The strongest argument remains that of the moral sensitivity of most users, who would have moral concerns in knowing about the commercial and purely instrumental use of complex HBOs. Of course, it is possible that appropriate philosophical pedagogy or simple habit, after initial resistance, might in the long run lead to a reduction in the moral concerns of the scenario hypothesized thus far.Footnote 96 In the short and medium term, however, such moral concerns should be taken into account, also in light of those related to interspecies hybridization.

HBOs have been grafted to or transplanted into rodent brains in numerous experiments to ensure vascularization and a more suitable growth environment.Footnote 97 , Footnote 98 , Footnote 99 Some recent studies have shown how HBOs transplanted into the brain of a host not only lived a long time and integrated into the brain environment without harming the animal but also integrated structurally and functionally into it while also contributing to the perceptual process.Footnote 100 This does not mean for now that human cells have altered or “enhanced” the brain of the host animal, but this possibility cannot be ruled out and, indeed, should be considered likely in light of current scientific knowledge.

As was appropriately pointed out, “chimeric cerebral organoid animals … if somehow ‘brain enhanced’ … might experience the stress exposure even more seriously than typical experimental animals.”Footnote 101 The point of interest here, however, is not the protection of animal models used in experiments, which is certainly an issue of great importance. Our interest focuses on the moral concerns that may arise from interspecies hybridization between HBOs and nonhuman animals. While it is certainly true that nonhuman animals that are more sensitive to pain and suffering should not be created, or in any case their use should be minimal and commensurate with the expected utility of their use, we are considering moral concerns related to HBOs.

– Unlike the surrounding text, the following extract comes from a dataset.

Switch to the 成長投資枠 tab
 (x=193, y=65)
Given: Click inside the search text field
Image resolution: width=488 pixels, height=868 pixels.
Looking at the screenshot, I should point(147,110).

Such moral concerns might arise from humanizing the chimeras thus created. Could the transplantation of HBOs into higher mammals produce phenomena of thinking typical of humans in such nonhuman animal models that already have strong similarities to human behavior? The hypothesis formulated by Benjamin Capps is not supported by experiments or other scientific evidence as yet, but it serves to formulate an argument for extending protection and rights toward such chimeras.Footnote 102

From our point of view, if an HBO were transplanted into the brain of a nonhuman animal and gave rise to a brain chimera of enhanced cognitive abilities, this might raise moral concerns about its fate even if it did not expand the sentience of the host animal. A companion animal with a more intelligent behavior would undoubtedly be widely requested on the market and this would increase the demand and “production” of these chimeras. We can then ask: what kind of chimera with respect to subjective states would the one thus created be?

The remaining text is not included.